Tuesday, March 1, 2011

Losing My Religion

Kind of an epic day. A lot happened - more than usual for a Tuesday.

Josette Bushell-Mingo: There are no words for the kind of power, charisma and talent that this woman has. Kent (the head of NSB) called her a "force of nature," and that is an understatement. I never, EVER believed I would like or appreciate Greek theatre, simply because it has always been taught to me in the most boring way possible. Josette has brought the Greeks to life with a passion I was overwhelmed by. Her passion makes my passion look like the fading fleck of the ashes of a cigarette next to a massive, raging, bright as day bonfire.

The stage, the playing space, the working space, the theatre is a church. It is more sacred than anything I have ever felt. I know what I believe in.

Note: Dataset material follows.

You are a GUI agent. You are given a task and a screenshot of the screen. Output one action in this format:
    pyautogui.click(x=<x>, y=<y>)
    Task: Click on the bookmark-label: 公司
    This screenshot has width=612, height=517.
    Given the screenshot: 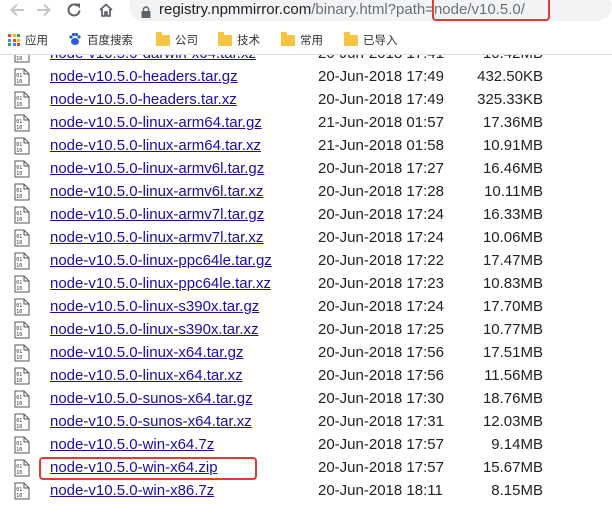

Aside from Josette's GLORIOUSNESS, I also talked to my acting teacher today about how my third chakra felt all knotted and tangled and awful, but it was doing all right now. After class she had me come over so she could feel my stomach and my back where my third chakra is, and she started to move her hands and manipulate the energy. I can't even describe what it was like - it was incredible. I could feel things loosening and shifting, and all of a sudden my back and my front felt connected in a way I'd never been aware of. Like there was air passing from behind me, through me, and out the front, and vice versa. I just stood there, trying to feel everything and let her move around me. She worked around my heart, then circled me, and I could feel things lighten up everywhere her hands moved. It was almost dizzying, I didn't know what to expect or why these things were happening, because she wasn't even touching me.

She had me open my eyes and asked me how I felt, so I told her I felt lighter all over, that all the pieces of me fit together. She explained that somehow, through my life, at some point when I was very small, I had developed a defense for my heart. When it would be hurt, or in danger of being hurt, or exposed, I would lock it up and shove it downwards, creating this crunch against my third chakra, which explains so much. The shield feelings, the knottedness, the pain. She told me to visualize roses, a giant rose wherever I needed protecting. Roses, white roses everywhere, to protect me, my shields that would let me be protected (because my energy feels like it needs to be protected, and will retreat and lock up in its effort to do so) without hurting myself. I hope I can keep this going. It was really amazing - I've never had reiki work done on me before.

And, the cherry on top of my day, Anthony Rapp substitute taught my song performance class.